DATA Step, Macro, Functions and more

Need help changing data structure

Reply
New Contributor
Posts: 2

Need help changing data structure

Here are two data sets:

data1:                               

         

data2:

As you can see, data2 has a new observation for each time a drug was given to each patient (including duplicates). i.e. Patient 1 received 2 unique drugs (a3, s1).
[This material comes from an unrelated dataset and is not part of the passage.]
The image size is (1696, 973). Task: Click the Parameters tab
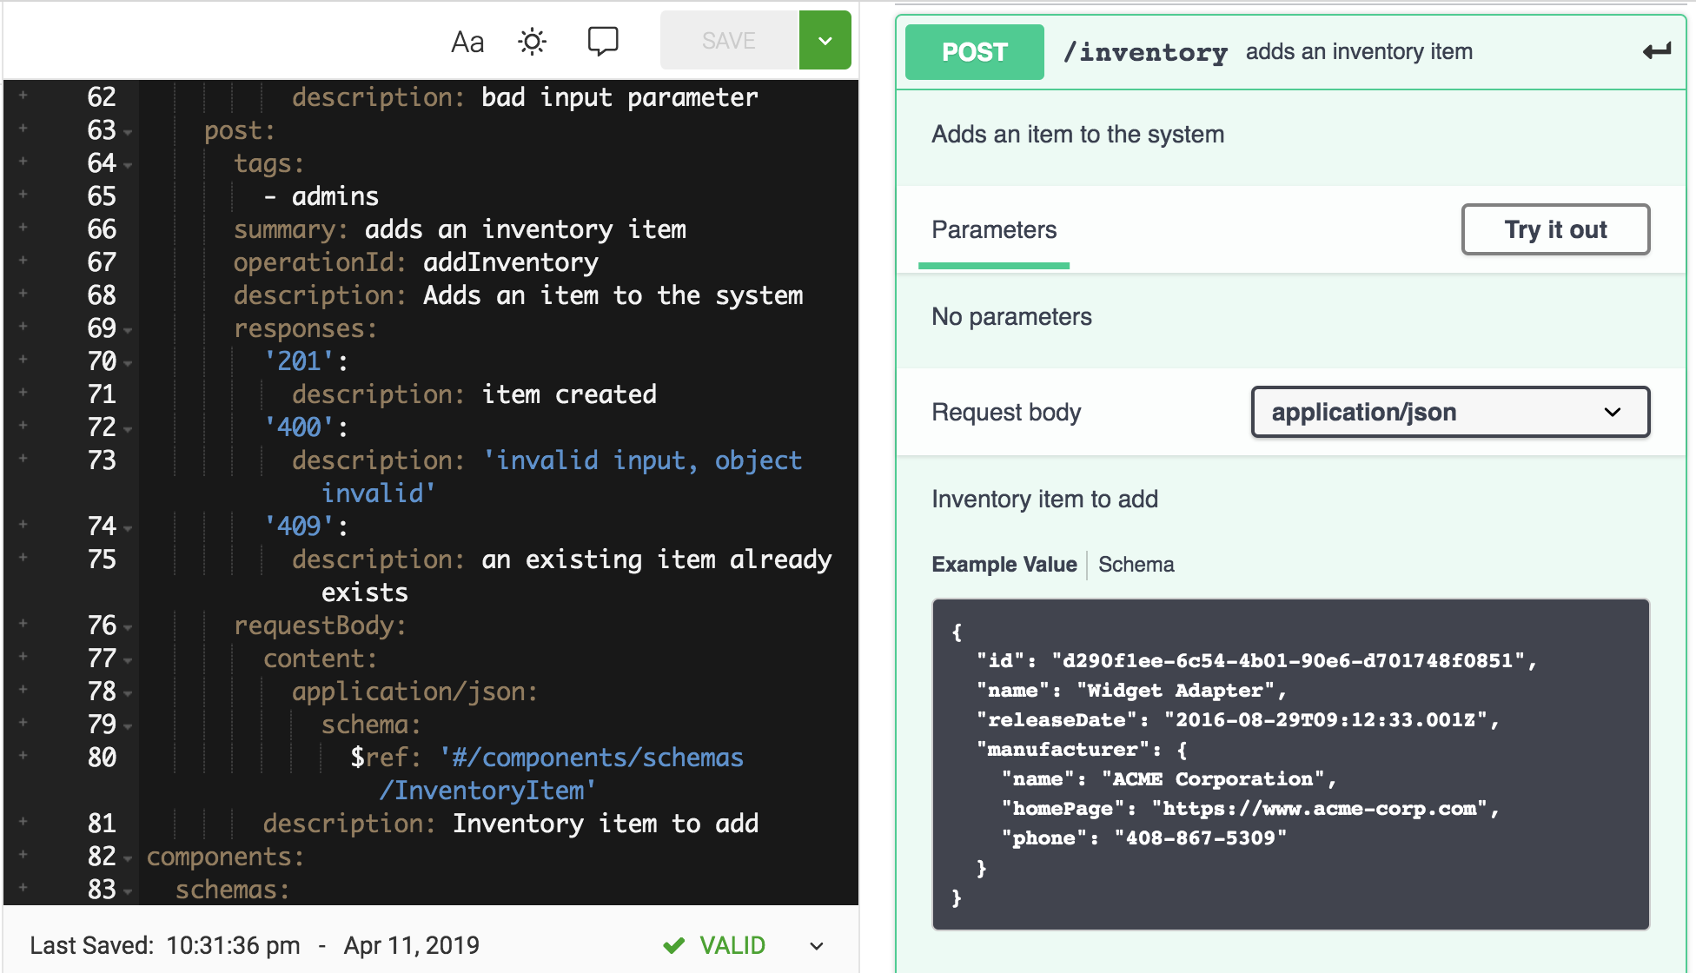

What I need as an end result is a merged data set by patient_id with indicator variables of whether or not the patient received any of the available drugs.  It should look like this:

data3:

What I first did in attempt to solve the problem was to add these indicator variables onto data2 which looks like this:

data4:

Now I need to consolidate all indicators into one line per patient, but can't figure out how to do so.  Does anyone know what my next step could be?  Or another approach starting with the initial two data sets?  Thanks.

Respected Advisor
Posts: 3,777

Re: Need help changing data structure

Why not just find MAX of all the indicator variables for each patient_id

proc means noprint;

   by patient_id;

   output out=unique max=;

   run;

Respected Advisor
Posts: 3,124

Re: Need help changing data structure

Ok, this gives you the look, but if you want those new chars to be numeric, then you need to convert them:

data have;

     input id drug :$8.;

     cards;

1 a3

1 a3

1 s1

2 a2

2 s2

2 s2

2 s3

2 s1

;

proc transpose data=have out=h1 (drop=_name_) let;

     by id;

     var drug;

     id drug;

run;

data want;

     set h1;

     array char _character_;

     do over char;

           char=ifc(missing(char),'0','1');

     end;

run;

SAS Employee
Posts: 7

Re: Need help changing data structure

I would stay away from do over;. it is a very old technique and is not recommended. I was surprised it still worked.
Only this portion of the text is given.